WRITTEN PROBLEM: Copy the following entries exactly as they appear, line for line.

RECORDS FOR THE TASK:
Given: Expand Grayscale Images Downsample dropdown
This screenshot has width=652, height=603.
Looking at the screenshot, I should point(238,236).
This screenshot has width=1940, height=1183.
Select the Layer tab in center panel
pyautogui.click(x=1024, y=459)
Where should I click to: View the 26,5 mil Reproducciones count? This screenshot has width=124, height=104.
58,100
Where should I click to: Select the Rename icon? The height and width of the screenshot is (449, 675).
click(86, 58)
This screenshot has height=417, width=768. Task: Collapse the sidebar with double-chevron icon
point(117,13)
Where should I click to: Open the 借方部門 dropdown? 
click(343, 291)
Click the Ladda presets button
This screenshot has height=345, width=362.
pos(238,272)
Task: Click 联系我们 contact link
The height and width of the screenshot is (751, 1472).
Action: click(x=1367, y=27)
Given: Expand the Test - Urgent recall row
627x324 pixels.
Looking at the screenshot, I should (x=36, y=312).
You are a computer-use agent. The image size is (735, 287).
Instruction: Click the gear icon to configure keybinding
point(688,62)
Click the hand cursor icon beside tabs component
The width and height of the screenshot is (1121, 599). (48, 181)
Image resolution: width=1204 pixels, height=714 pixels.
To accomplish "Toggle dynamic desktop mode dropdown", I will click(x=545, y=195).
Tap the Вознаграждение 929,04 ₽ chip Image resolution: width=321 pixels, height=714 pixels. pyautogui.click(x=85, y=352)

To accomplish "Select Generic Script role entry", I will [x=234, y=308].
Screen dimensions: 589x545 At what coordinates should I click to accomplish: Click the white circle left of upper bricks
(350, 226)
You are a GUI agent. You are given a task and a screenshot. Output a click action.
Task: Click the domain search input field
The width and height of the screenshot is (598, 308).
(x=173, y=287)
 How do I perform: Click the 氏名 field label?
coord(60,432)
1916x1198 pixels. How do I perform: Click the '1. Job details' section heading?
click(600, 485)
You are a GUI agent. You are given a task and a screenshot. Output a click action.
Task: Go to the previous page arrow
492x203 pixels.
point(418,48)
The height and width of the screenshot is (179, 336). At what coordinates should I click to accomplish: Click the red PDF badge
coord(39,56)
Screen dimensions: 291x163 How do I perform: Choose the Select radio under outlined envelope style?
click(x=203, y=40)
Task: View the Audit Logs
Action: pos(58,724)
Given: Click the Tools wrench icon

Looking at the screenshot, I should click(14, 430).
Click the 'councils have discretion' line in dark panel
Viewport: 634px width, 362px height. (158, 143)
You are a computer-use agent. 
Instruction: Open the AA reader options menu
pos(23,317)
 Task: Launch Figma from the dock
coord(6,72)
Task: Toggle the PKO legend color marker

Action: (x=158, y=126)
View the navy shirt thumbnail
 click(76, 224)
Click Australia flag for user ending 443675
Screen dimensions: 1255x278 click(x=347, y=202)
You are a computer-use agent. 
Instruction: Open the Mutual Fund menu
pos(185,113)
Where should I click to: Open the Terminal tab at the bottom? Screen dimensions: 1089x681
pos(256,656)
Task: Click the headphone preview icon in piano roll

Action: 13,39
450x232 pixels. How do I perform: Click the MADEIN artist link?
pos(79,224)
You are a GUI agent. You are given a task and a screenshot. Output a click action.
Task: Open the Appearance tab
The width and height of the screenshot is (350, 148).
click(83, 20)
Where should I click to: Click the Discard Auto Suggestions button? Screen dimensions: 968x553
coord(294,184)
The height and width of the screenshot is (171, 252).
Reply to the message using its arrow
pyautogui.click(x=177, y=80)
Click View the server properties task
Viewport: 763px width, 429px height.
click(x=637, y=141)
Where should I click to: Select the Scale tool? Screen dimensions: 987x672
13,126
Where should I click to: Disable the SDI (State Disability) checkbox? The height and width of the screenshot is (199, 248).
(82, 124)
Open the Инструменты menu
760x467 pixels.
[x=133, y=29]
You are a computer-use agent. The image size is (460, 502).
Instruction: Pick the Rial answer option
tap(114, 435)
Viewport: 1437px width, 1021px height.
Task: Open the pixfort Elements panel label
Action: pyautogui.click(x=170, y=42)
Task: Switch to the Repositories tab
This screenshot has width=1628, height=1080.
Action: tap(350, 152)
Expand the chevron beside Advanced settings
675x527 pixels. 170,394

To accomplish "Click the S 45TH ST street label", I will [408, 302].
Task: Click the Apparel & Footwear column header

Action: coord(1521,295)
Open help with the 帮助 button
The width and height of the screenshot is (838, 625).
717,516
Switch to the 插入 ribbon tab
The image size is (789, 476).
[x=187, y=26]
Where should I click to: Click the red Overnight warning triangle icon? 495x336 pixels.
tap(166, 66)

WRITTEN RESPONSE:
Given: Expand Grayscale Images Downsample dropdown
This screenshot has width=652, height=603.
Looking at the screenshot, I should point(238,236).
This screenshot has width=1940, height=1183.
Select the Layer tab in center panel
pyautogui.click(x=1024, y=459)
Where should I click to: View the 26,5 mil Reproducciones count? This screenshot has width=124, height=104.
58,100
Where should I click to: Select the Rename icon? The height and width of the screenshot is (449, 675).
click(86, 58)
This screenshot has height=417, width=768. Task: Collapse the sidebar with double-chevron icon
point(117,13)
Where should I click to: Open the 借方部門 dropdown? 
click(343, 291)
Click the Ladda presets button
This screenshot has height=345, width=362.
pos(238,272)
Task: Click 联系我们 contact link
The height and width of the screenshot is (751, 1472).
Action: click(x=1367, y=27)
Given: Expand the Test - Urgent recall row
627x324 pixels.
Looking at the screenshot, I should (x=36, y=312).
You are a computer-use agent. The image size is (735, 287).
Instruction: Click the gear icon to configure keybinding
point(688,62)
Click the hand cursor icon beside tabs component
The width and height of the screenshot is (1121, 599). (48, 181)
Image resolution: width=1204 pixels, height=714 pixels.
To accomplish "Toggle dynamic desktop mode dropdown", I will click(x=545, y=195).
Tap the Вознаграждение 929,04 ₽ chip Image resolution: width=321 pixels, height=714 pixels. pyautogui.click(x=85, y=352)

To accomplish "Select Generic Script role entry", I will [x=234, y=308].
Screen dimensions: 589x545 At what coordinates should I click to accomplish: Click the white circle left of upper bricks
(350, 226)
You are a GUI agent. You are given a task and a screenshot. Output a click action.
Task: Click the domain search input field
The width and height of the screenshot is (598, 308).
(x=173, y=287)
 How do I perform: Click the 氏名 field label?
coord(60,432)
1916x1198 pixels. How do I perform: Click the '1. Job details' section heading?
click(600, 485)
You are a GUI agent. You are given a task and a screenshot. Output a click action.
Task: Go to the previous page arrow
492x203 pixels.
point(418,48)
The height and width of the screenshot is (179, 336). At what coordinates should I click to accomplish: Click the red PDF badge
coord(39,56)
Screen dimensions: 291x163 How do I perform: Choose the Select radio under outlined envelope style?
click(x=203, y=40)
Task: View the Audit Logs
Action: pos(58,724)
Given: Click the Tools wrench icon

Looking at the screenshot, I should click(14, 430).
Click the 'councils have discretion' line in dark panel
Viewport: 634px width, 362px height. (158, 143)
You are a computer-use agent. 
Instruction: Open the AA reader options menu
pos(23,317)
 Task: Launch Figma from the dock
coord(6,72)
Task: Toggle the PKO legend color marker

Action: (x=158, y=126)
View the navy shirt thumbnail
 click(76, 224)
Click Australia flag for user ending 443675
Screen dimensions: 1255x278 click(x=347, y=202)
You are a computer-use agent. 
Instruction: Open the Mutual Fund menu
pos(185,113)
Where should I click to: Open the Terminal tab at the bottom? Screen dimensions: 1089x681
pos(256,656)
Task: Click the headphone preview icon in piano roll

Action: 13,39
450x232 pixels. How do I perform: Click the MADEIN artist link?
pos(79,224)
You are a GUI agent. You are given a task and a screenshot. Output a click action.
Task: Open the Appearance tab
The width and height of the screenshot is (350, 148).
click(83, 20)
Where should I click to: Click the Discard Auto Suggestions button? Screen dimensions: 968x553
coord(294,184)
The height and width of the screenshot is (171, 252).
Reply to the message using its arrow
pyautogui.click(x=177, y=80)
Click View the server properties task
Viewport: 763px width, 429px height.
click(x=637, y=141)
Where should I click to: Select the Scale tool? Screen dimensions: 987x672
13,126
Where should I click to: Disable the SDI (State Disability) checkbox? The height and width of the screenshot is (199, 248).
(82, 124)
Open the Инструменты menu
760x467 pixels.
[x=133, y=29]
You are a computer-use agent. The image size is (460, 502).
Instruction: Pick the Rial answer option
tap(114, 435)
Viewport: 1437px width, 1021px height.
Task: Open the pixfort Elements panel label
Action: pyautogui.click(x=170, y=42)
Task: Switch to the Repositories tab
This screenshot has width=1628, height=1080.
Action: tap(350, 152)
Expand the chevron beside Advanced settings
675x527 pixels. 170,394

To accomplish "Click the S 45TH ST street label", I will [408, 302].
Task: Click the Apparel & Footwear column header

Action: coord(1521,295)
Open help with the 帮助 button
The width and height of the screenshot is (838, 625).
717,516
Switch to the 插入 ribbon tab
The image size is (789, 476).
[x=187, y=26]
Where should I click to: Click the red Overnight warning triangle icon? 495x336 pixels.
tap(166, 66)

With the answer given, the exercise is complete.